> Stated exercise:
Reproduce only the lines from the one containing "Task: Select the Zoom magnifier tool" through the last line, switching "calendar" to "date picker" and leaving everything else unchanged.

---------- Material for this exercise ----------

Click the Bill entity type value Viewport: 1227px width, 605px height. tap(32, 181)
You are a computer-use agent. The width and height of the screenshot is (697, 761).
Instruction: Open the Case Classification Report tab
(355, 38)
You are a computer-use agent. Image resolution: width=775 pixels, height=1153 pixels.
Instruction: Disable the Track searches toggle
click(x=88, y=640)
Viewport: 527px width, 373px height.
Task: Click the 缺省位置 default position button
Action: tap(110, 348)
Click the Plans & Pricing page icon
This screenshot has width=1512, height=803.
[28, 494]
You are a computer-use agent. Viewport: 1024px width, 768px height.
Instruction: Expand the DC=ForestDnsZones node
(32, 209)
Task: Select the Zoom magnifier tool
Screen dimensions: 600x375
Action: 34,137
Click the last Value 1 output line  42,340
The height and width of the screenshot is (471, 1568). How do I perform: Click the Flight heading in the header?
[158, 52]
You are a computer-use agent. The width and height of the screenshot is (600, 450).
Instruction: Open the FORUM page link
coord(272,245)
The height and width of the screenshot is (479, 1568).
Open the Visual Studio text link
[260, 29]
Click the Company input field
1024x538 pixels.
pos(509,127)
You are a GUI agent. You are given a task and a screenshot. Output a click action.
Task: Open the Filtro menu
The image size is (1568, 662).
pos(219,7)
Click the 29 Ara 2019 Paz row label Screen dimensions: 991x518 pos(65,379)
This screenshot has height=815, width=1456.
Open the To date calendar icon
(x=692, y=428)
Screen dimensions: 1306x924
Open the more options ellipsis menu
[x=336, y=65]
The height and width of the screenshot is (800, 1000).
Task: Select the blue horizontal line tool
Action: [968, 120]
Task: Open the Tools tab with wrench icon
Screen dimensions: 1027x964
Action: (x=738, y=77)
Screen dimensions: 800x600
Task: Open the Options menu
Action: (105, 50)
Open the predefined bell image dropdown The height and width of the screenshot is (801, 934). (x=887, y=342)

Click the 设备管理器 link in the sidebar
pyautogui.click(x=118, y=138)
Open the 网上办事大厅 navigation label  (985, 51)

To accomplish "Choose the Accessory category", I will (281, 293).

----------

> Output below:
Task: Select the Zoom magnifier tool
Screen dimensions: 600x375
Action: 34,137
Click the last Value 1 output line  42,340
The height and width of the screenshot is (471, 1568). How do I perform: Click the Flight heading in the header?
[158, 52]
You are a computer-use agent. The width and height of the screenshot is (600, 450).
Instruction: Open the FORUM page link
coord(272,245)
The height and width of the screenshot is (479, 1568).
Open the Visual Studio text link
[260, 29]
Click the Company input field
1024x538 pixels.
pos(509,127)
You are a GUI agent. You are given a task and a screenshot. Output a click action.
Task: Open the Filtro menu
The image size is (1568, 662).
pos(219,7)
Click the 29 Ara 2019 Paz row label Screen dimensions: 991x518 pos(65,379)
This screenshot has height=815, width=1456.
Open the To date date picker icon
(x=692, y=428)
Screen dimensions: 1306x924
Open the more options ellipsis menu
[x=336, y=65]
The height and width of the screenshot is (800, 1000).
Task: Select the blue horizontal line tool
Action: [968, 120]
Task: Open the Tools tab with wrench icon
Screen dimensions: 1027x964
Action: (x=738, y=77)
Screen dimensions: 800x600
Task: Open the Options menu
Action: (105, 50)
Open the predefined bell image dropdown The height and width of the screenshot is (801, 934). (x=887, y=342)

Click the 设备管理器 link in the sidebar
pyautogui.click(x=118, y=138)
Open the 网上办事大厅 navigation label  (985, 51)

To accomplish "Choose the Accessory category", I will (281, 293).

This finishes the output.